To further disperse their hard-won knowledge, Carr and his colleagues are following up their Nature Biotechnology paper with a two-day course to train laboratory staff who work with proteomic equipment. Given the multiple steps involved in proteomic analyses, they discovered that such tactical discussions were a critical part of the trouble-shooting process. The course will initially be geared toward researchers in the CPTAC network, but Carr says it may be available in the future to the broader scientific community.

The CPTAC researchers face an even steeper challenge in the next phase of work: analyzing samples with a 10-fold increase in biomarker targets and across a wider network of laboratories. But that kind of proteomic “heavy-lifting” is urgently needed before protein biomarkers can be incorporated into routine clinical care.

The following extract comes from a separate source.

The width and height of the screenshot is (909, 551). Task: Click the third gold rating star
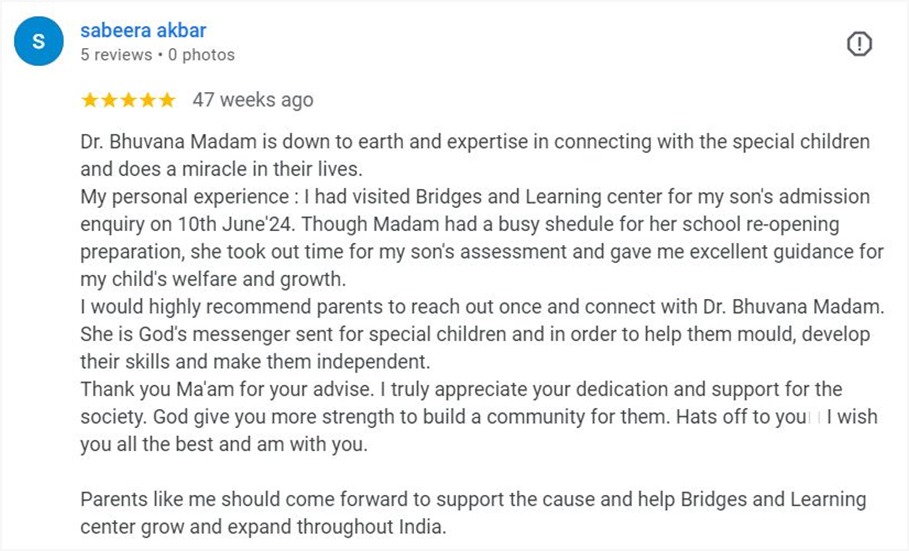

The full list of institutes participating in the CPTAC study includes the Broad Institute of the Massachusetts Institute of Technology and Harvard (with the Fred Hutchinson Cancer Research Center, Massachusetts General Hospital, the University of North Carolina at Chapel Hill, the University of Victoria and the Plasma Proteome Institute), Memorial Sloan-Kettering Cancer Center (with the Skirball Institute at New York University), Purdue University (with Monarch Life Sciences, Indiana University, Indiana University-Purdue University Indianapolis and the Hoosier Oncology Group ), University of California, San Francisco (with the Buck Institute for Age Research, Lawrence Berkeley National Laboratory, the University of British Columbia and the University of Texas M.D. Anderson Cancer Center), and Vanderbilt University School of Medicine (with the University of Texas M.D. Anderson Cancer Center, the University of Washington and the University of Arizona).